## Task to carry out
Copy out each line of the listing below, keeping every character unchanged.

____________________

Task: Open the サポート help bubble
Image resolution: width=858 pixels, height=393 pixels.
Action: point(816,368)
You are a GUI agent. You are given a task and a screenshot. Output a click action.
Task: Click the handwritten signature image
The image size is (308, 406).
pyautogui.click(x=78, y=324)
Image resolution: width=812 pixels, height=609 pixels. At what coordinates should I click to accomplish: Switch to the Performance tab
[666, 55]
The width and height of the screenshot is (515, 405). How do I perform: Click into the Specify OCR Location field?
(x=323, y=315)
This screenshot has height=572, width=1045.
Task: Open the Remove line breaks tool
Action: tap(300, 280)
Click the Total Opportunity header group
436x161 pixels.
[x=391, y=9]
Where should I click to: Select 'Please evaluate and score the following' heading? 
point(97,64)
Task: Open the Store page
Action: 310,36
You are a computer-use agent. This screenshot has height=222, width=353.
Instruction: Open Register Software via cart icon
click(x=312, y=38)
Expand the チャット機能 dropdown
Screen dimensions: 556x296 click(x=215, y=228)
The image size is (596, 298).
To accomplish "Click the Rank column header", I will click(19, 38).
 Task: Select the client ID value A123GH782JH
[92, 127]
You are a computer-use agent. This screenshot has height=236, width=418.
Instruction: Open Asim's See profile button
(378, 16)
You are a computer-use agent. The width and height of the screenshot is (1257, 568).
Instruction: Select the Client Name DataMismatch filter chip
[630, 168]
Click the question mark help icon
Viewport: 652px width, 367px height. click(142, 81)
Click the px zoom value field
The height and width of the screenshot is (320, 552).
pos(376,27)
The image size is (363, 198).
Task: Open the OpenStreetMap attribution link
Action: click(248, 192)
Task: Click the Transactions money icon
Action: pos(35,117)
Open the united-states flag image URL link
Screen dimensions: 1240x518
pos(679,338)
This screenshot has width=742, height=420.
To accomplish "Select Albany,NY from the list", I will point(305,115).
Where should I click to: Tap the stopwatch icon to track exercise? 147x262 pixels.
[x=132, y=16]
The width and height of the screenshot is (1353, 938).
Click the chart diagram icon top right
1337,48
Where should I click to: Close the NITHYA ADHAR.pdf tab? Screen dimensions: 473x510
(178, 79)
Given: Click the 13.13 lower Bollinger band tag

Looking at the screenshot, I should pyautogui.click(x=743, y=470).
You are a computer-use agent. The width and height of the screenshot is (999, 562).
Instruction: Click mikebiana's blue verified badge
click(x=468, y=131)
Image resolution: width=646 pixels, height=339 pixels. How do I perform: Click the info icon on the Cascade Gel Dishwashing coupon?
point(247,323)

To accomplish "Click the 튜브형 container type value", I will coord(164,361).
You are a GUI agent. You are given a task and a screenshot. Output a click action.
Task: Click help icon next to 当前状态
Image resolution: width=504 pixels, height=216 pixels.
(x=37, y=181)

____________________

## Solution for this task
Task: Open the サポート help bubble
Image resolution: width=858 pixels, height=393 pixels.
Action: point(816,368)
You are a GUI agent. You are given a task and a screenshot. Output a click action.
Task: Click the handwritten signature image
The image size is (308, 406).
pyautogui.click(x=78, y=324)
Image resolution: width=812 pixels, height=609 pixels. At what coordinates should I click to accomplish: Switch to the Performance tab
[666, 55]
The width and height of the screenshot is (515, 405). How do I perform: Click into the Specify OCR Location field?
(x=323, y=315)
This screenshot has height=572, width=1045.
Task: Open the Remove line breaks tool
Action: tap(300, 280)
Click the Total Opportunity header group
436x161 pixels.
[x=391, y=9]
Where should I click to: Select 'Please evaluate and score the following' heading? 
point(97,64)
Task: Open the Store page
Action: 310,36
You are a computer-use agent. This screenshot has height=222, width=353.
Instruction: Open Register Software via cart icon
click(x=312, y=38)
Expand the チャット機能 dropdown
Screen dimensions: 556x296 click(x=215, y=228)
The image size is (596, 298).
To accomplish "Click the Rank column header", I will click(19, 38).
 Task: Select the client ID value A123GH782JH
[92, 127]
You are a computer-use agent. This screenshot has height=236, width=418.
Instruction: Open Asim's See profile button
(378, 16)
You are a computer-use agent. The width and height of the screenshot is (1257, 568).
Instruction: Select the Client Name DataMismatch filter chip
[630, 168]
Click the question mark help icon
Viewport: 652px width, 367px height. click(142, 81)
Click the px zoom value field
The height and width of the screenshot is (320, 552).
pos(376,27)
The image size is (363, 198).
Task: Open the OpenStreetMap attribution link
Action: click(248, 192)
Task: Click the Transactions money icon
Action: pos(35,117)
Open the united-states flag image URL link
Screen dimensions: 1240x518
pos(679,338)
This screenshot has width=742, height=420.
To accomplish "Select Albany,NY from the list", I will point(305,115).
Where should I click to: Tap the stopwatch icon to track exercise? 147x262 pixels.
[x=132, y=16]
The width and height of the screenshot is (1353, 938).
Click the chart diagram icon top right
1337,48
Where should I click to: Close the NITHYA ADHAR.pdf tab? Screen dimensions: 473x510
(178, 79)
Given: Click the 13.13 lower Bollinger band tag

Looking at the screenshot, I should pyautogui.click(x=743, y=470).
You are a computer-use agent. The width and height of the screenshot is (999, 562).
Instruction: Click mikebiana's blue verified badge
click(x=468, y=131)
Image resolution: width=646 pixels, height=339 pixels. How do I perform: Click the info icon on the Cascade Gel Dishwashing coupon?
point(247,323)

To accomplish "Click the 튜브형 container type value", I will coord(164,361).
You are a GUI agent. You are given a task and a screenshot. Output a click action.
Task: Click help icon next to 当前状态
Image resolution: width=504 pixels, height=216 pixels.
(x=37, y=181)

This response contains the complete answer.